In EIP-712, signatures are meant to be generated off-chain for a fixed message, then validated on-chain by regenerating the hash and verifying the signer using ECDSA.recover
.
In this contract, the getMessageHash()
function uses i_snow.balanceOf(receiver)
at the time of signing and again at the time of claiming, expecting them to match exactly.
This coupling of message content with mutable state (token balance) violates the design principle of EIP-712, which assumes immutable message contents.
The contract signs a hash that depends on balanceOf(receiver)
. Since token balances can change, the off-chain signature may no longer match when submitted.
Using balanceOf()
in signed message ties signature to mutable state.
By embedding balanceOf(receiver)
into the signed payload, a user’s off‑chain signature becomes invalid if their token balance changes between signing and claiming.
Likelihood:
Reason 1 // Legitimate users may get their signature rejected if their balance changes.

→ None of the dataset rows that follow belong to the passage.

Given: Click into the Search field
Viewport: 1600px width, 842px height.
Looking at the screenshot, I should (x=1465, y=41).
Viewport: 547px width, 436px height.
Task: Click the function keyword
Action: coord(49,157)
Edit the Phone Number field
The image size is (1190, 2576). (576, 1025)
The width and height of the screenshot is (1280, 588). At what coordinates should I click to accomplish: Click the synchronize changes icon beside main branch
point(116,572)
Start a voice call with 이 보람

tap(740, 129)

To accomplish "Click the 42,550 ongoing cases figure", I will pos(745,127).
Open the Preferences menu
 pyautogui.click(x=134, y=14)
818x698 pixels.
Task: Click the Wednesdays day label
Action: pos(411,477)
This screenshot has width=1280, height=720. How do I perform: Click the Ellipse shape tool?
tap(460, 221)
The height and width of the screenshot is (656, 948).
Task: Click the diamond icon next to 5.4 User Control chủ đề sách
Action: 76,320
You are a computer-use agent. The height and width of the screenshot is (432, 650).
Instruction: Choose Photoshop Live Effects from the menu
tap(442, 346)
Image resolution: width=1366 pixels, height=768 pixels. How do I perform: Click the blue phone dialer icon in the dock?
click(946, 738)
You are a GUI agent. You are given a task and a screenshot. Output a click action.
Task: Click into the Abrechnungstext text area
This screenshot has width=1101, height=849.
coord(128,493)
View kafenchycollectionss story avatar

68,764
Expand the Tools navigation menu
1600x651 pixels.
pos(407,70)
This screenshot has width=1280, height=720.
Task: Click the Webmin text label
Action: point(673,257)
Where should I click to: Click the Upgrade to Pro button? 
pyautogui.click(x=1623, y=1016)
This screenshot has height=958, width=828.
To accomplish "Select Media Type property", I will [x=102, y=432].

Reason 2 // Users who move or spend tokens after signing will experience signature mismatches.
Impact:
Impact 1 Legitimate users may encounter signature‑mismatch errors, leading to poor UX and abandoned claims.
Impact 2 Legitimate users will often fail to claim if their balance changes in between signing and submitting the claim.
Claims use snow balance of receiver to compute the merkle leaf, making proofs invalid if the user’s balance changes (e.g., via transfers). Attackers can manipulate balances or frontrun claims to match eligible amounts, disrupting the airdrop.